Showing posts with label Benh Zeitlin. Show all posts
Showing posts with label Benh Zeitlin. Show all posts

Friday, May 25, 2012

Cannes '12 Review: "Beasts of the Southern Wild" [Un Certain Regard]


I've heard many refer to Benh Zeitlin's Beasts of the Southern Wild as the film that "isn't in competition for the Palme D'Or, but really should be." Consider me among the unconvinced. Despite its intriguing premise and a few standout technical aspects, this Sundance hit (which  one major critic referred to as the best film to play at Sundance in over  a decade) suffers from clumsy symbolism, a repetitive first act, and performances that are either off-base or simply so thin that they are in danger of evaporating. 

Set in the fictional Bath Tub, a region of the Louisiana swamplands, Zeitlin's film centers on the relationship between five year old Hushpuppy (Quvenzhane Wallis) and her father Wink (Dwight Henry). One day Wink falls ill, for reasons not entirely clear, and Hushpuppy must set out to set things right. But before the story proper can really settle in, Zeitlin seems intent on keeping us in an unbroken loop of scenes. There's a look a the poverty, the people, and then BAM! the score (which is, to be fair, phenomenal) swells and we get voice over from Hushpuppy telling us how the people in the Bath Tub always pull together in hard times. It's actually great in a celebration scene involving chaotic fireworks, but other times it feels like Zeitlin is trying too hard to create his environment. The production design is already astounding, and not just for its low budget, yet the writer/director insists on hammering the conditions of the characters home over and over again.

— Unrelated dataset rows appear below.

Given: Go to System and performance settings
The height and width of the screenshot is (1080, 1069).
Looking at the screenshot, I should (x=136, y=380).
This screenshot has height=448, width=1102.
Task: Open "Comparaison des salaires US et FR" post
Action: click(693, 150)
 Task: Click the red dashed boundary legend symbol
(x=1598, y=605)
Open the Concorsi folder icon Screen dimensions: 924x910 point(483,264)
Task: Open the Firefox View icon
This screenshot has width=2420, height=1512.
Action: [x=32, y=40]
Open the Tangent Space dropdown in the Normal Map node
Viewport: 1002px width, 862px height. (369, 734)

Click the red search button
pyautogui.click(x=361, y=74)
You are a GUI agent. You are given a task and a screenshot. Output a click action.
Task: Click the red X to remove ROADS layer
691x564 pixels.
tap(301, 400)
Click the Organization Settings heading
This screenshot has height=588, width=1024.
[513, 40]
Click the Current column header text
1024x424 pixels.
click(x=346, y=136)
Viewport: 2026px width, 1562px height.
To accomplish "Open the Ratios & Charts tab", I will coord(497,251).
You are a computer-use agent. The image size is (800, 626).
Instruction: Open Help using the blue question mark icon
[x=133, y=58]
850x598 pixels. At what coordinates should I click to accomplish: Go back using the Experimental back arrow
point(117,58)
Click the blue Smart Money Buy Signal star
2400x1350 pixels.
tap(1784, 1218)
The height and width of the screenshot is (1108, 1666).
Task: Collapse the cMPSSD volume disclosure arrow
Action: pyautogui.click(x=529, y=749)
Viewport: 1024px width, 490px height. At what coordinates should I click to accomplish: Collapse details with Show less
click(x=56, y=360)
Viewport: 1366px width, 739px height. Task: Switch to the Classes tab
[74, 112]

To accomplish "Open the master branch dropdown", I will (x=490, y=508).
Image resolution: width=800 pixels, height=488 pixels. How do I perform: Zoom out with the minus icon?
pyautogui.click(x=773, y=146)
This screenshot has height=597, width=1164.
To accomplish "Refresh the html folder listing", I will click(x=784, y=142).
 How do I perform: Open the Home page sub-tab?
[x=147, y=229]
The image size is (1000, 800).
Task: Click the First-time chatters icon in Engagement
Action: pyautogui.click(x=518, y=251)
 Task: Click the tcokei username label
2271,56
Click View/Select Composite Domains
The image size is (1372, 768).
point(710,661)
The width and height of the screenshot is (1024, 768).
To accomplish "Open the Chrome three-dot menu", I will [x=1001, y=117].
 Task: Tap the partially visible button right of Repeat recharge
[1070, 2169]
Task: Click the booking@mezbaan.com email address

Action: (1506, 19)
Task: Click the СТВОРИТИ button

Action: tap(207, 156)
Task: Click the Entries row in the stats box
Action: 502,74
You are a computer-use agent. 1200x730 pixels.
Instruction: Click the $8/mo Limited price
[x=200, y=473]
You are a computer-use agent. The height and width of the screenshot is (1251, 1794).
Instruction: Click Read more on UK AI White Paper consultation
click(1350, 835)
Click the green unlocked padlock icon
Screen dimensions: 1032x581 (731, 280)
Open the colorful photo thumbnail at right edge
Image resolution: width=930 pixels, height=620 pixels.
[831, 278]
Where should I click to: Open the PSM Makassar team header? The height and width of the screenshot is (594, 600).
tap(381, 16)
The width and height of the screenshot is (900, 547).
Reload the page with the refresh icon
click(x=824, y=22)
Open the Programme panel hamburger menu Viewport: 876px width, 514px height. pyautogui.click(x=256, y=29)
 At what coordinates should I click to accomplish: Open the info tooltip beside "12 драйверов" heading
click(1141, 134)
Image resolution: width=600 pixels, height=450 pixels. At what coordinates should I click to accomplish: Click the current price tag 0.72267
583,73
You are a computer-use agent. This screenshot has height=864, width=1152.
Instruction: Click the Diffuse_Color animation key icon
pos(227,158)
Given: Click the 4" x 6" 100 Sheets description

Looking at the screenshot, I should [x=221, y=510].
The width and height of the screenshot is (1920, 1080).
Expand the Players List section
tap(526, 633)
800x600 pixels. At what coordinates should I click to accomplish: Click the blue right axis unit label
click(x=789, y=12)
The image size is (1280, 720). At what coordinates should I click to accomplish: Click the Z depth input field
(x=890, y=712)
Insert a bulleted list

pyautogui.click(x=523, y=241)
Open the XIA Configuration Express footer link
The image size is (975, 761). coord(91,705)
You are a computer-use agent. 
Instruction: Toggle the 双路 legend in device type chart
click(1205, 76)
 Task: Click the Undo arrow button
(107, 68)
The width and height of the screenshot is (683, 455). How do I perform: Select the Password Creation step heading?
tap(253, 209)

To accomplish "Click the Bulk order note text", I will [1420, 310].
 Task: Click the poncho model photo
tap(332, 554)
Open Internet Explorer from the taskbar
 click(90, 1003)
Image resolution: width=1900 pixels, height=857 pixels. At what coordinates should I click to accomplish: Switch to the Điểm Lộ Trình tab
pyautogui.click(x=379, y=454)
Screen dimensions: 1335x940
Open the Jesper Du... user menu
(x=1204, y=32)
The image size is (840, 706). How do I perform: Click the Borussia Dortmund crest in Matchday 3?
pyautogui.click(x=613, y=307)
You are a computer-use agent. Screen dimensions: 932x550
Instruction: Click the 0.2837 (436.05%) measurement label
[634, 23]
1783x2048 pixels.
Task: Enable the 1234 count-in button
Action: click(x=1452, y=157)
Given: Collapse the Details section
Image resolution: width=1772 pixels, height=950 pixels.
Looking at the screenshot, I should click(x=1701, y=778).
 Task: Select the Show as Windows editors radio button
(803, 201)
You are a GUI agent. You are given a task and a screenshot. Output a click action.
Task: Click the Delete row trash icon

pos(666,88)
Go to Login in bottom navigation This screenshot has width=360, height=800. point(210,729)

And even when things do kick into gear, Beasts fails to ever gain any sense of narrative momentum, even as it introduces a group of fearsome creatures who awaken after being unfrozen in the South Pole (wow...subtle...). The world the story takes place in (the future? a slightly modified version of the present?) is strongly realized, yet it feels like little comes of it, even with the stakes involved. Weaker still are the performances. Henry brings a volatile, tough-as-nails energy to Wink, and he certainly gets your attention. The character, perhaps more due to the writing, goes through jarring outbursts of anger and violence don't feel entirely earned. I have no problem with Wink as a father who so insistent of teaching his child to survive that he treats her too harshly, but the way Zeitlin and Henry bring it life on screen is distracting. Yet at the very least, Henry feels like he's giving an actual performance. Wallis, on the other hand, comes off like any other small child going through the motions and doing what she's told. Yes, it might sound "real," but that doesn't mean it sounds convincing. Only in one key scene does she actually feel like she's performing and emoting, rather than simply reading lines because someone told her to.

Worse is the way the plot tries to bring in parallels to the aftermath of Hurricane Katrina, which muddles the focus. Yet nothing disappoints more than Zeitlin's handling of the titular  beasts, whose symbolism does become apparent, only to make you question to point of them. The scope of Zeitlin's vision has to be admired, but not his execution. The character arcs feel week despite the potential, and the attempts at some sort of deep southern magical realism never click. An admirable attempt, but ultimately a misfire that deserves little attention. Except for the score, that is. That deserves a standing ovation.